Work item: Retype each record exactly, please. Skip none.

***** Material shown

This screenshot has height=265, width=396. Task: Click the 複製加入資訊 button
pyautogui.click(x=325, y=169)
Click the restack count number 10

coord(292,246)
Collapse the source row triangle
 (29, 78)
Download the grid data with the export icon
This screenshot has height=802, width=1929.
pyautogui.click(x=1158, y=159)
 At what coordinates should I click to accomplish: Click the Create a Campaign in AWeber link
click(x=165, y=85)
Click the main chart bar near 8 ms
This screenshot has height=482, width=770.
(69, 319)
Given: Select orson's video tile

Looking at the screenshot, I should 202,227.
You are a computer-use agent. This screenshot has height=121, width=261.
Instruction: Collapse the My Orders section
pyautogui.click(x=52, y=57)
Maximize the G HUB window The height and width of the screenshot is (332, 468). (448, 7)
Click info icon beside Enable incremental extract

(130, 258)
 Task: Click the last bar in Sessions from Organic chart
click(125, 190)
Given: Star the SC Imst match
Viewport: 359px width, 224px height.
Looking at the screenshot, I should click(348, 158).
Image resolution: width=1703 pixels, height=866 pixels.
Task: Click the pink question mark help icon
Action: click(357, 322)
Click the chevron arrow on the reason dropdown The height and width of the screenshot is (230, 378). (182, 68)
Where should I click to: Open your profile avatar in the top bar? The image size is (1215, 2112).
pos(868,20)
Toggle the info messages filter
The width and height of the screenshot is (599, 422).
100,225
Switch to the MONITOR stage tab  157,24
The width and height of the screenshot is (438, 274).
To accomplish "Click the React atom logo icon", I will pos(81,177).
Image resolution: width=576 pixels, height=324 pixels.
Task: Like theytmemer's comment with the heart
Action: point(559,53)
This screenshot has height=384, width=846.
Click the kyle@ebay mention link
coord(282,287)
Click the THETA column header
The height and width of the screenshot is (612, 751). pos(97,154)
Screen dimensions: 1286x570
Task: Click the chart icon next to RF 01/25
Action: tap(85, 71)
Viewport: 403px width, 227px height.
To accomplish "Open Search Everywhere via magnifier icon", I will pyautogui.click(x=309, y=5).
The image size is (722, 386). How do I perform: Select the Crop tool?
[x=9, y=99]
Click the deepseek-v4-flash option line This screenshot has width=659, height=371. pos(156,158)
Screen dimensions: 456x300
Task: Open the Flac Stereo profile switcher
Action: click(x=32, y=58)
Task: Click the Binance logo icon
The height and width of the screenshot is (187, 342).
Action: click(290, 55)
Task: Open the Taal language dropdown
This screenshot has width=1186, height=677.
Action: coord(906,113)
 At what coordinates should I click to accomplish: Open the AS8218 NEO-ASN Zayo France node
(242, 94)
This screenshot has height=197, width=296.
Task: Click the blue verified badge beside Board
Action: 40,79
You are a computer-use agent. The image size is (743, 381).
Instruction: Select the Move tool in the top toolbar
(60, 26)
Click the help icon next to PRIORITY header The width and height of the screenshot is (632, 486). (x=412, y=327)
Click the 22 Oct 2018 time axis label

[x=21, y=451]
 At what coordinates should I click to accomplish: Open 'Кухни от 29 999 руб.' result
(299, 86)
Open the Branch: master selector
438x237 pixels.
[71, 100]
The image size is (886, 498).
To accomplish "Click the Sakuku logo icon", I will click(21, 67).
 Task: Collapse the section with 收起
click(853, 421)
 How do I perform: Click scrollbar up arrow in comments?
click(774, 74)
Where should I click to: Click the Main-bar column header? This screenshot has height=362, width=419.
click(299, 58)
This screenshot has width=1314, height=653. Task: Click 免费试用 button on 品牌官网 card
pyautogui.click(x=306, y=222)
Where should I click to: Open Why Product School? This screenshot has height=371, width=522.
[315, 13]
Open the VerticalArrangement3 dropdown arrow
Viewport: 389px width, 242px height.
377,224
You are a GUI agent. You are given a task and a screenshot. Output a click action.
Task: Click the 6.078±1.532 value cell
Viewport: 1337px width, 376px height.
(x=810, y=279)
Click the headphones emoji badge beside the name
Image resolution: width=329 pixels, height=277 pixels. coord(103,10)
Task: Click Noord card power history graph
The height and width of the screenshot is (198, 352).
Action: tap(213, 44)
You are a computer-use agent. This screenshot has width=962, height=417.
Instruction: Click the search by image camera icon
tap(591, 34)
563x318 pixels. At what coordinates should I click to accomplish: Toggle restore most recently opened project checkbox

**********

Response:
This screenshot has height=265, width=396. Task: Click the 複製加入資訊 button
pyautogui.click(x=325, y=169)
Click the restack count number 10

coord(292,246)
Collapse the source row triangle
 (29, 78)
Download the grid data with the export icon
This screenshot has height=802, width=1929.
pyautogui.click(x=1158, y=159)
 At what coordinates should I click to accomplish: Click the Create a Campaign in AWeber link
click(x=165, y=85)
Click the main chart bar near 8 ms
This screenshot has height=482, width=770.
(69, 319)
Given: Select orson's video tile

Looking at the screenshot, I should 202,227.
You are a computer-use agent. This screenshot has height=121, width=261.
Instruction: Collapse the My Orders section
pyautogui.click(x=52, y=57)
Maximize the G HUB window The height and width of the screenshot is (332, 468). (448, 7)
Click info icon beside Enable incremental extract

(130, 258)
 Task: Click the last bar in Sessions from Organic chart
click(125, 190)
Given: Star the SC Imst match
Viewport: 359px width, 224px height.
Looking at the screenshot, I should click(348, 158).
Image resolution: width=1703 pixels, height=866 pixels.
Task: Click the pink question mark help icon
Action: click(357, 322)
Click the chevron arrow on the reason dropdown The height and width of the screenshot is (230, 378). (182, 68)
Where should I click to: Open your profile avatar in the top bar? The image size is (1215, 2112).
pos(868,20)
Toggle the info messages filter
The width and height of the screenshot is (599, 422).
100,225
Switch to the MONITOR stage tab  157,24
The width and height of the screenshot is (438, 274).
To accomplish "Click the React atom logo icon", I will pos(81,177).
Image resolution: width=576 pixels, height=324 pixels.
Task: Like theytmemer's comment with the heart
Action: point(559,53)
This screenshot has height=384, width=846.
Click the kyle@ebay mention link
coord(282,287)
Click the THETA column header
The height and width of the screenshot is (612, 751). pos(97,154)
Screen dimensions: 1286x570
Task: Click the chart icon next to RF 01/25
Action: tap(85, 71)
Viewport: 403px width, 227px height.
To accomplish "Open Search Everywhere via magnifier icon", I will pyautogui.click(x=309, y=5).
The image size is (722, 386). How do I perform: Select the Crop tool?
[x=9, y=99]
Click the deepseek-v4-flash option line This screenshot has width=659, height=371. pos(156,158)
Screen dimensions: 456x300
Task: Open the Flac Stereo profile switcher
Action: click(x=32, y=58)
Task: Click the Binance logo icon
The height and width of the screenshot is (187, 342).
Action: click(290, 55)
Task: Open the Taal language dropdown
This screenshot has width=1186, height=677.
Action: coord(906,113)
 At what coordinates should I click to accomplish: Open the AS8218 NEO-ASN Zayo France node
(242, 94)
This screenshot has height=197, width=296.
Task: Click the blue verified badge beside Board
Action: 40,79
You are a computer-use agent. The image size is (743, 381).
Instruction: Select the Move tool in the top toolbar
(60, 26)
Click the help icon next to PRIORITY header The width and height of the screenshot is (632, 486). (x=412, y=327)
Click the 22 Oct 2018 time axis label

[x=21, y=451]
 At what coordinates should I click to accomplish: Open 'Кухни от 29 999 руб.' result
(299, 86)
Open the Branch: master selector
438x237 pixels.
[71, 100]
The image size is (886, 498).
To accomplish "Click the Sakuku logo icon", I will click(21, 67).
 Task: Collapse the section with 收起
click(853, 421)
 How do I perform: Click scrollbar up arrow in comments?
click(774, 74)
Where should I click to: Click the Main-bar column header? This screenshot has height=362, width=419.
click(299, 58)
This screenshot has width=1314, height=653. Task: Click 免费试用 button on 品牌官网 card
pyautogui.click(x=306, y=222)
Where should I click to: Open Why Product School? This screenshot has height=371, width=522.
[315, 13]
Open the VerticalArrangement3 dropdown arrow
Viewport: 389px width, 242px height.
377,224
You are a GUI agent. You are given a task and a screenshot. Output a click action.
Task: Click the 6.078±1.532 value cell
Viewport: 1337px width, 376px height.
(x=810, y=279)
Click the headphones emoji badge beside the name
Image resolution: width=329 pixels, height=277 pixels. coord(103,10)
Task: Click Noord card power history graph
The height and width of the screenshot is (198, 352).
Action: tap(213, 44)
You are a computer-use agent. This screenshot has width=962, height=417.
Instruction: Click the search by image camera icon
tap(591, 34)
563x318 pixels. At what coordinates should I click to accomplish: Toggle restore most recently opened project checkbox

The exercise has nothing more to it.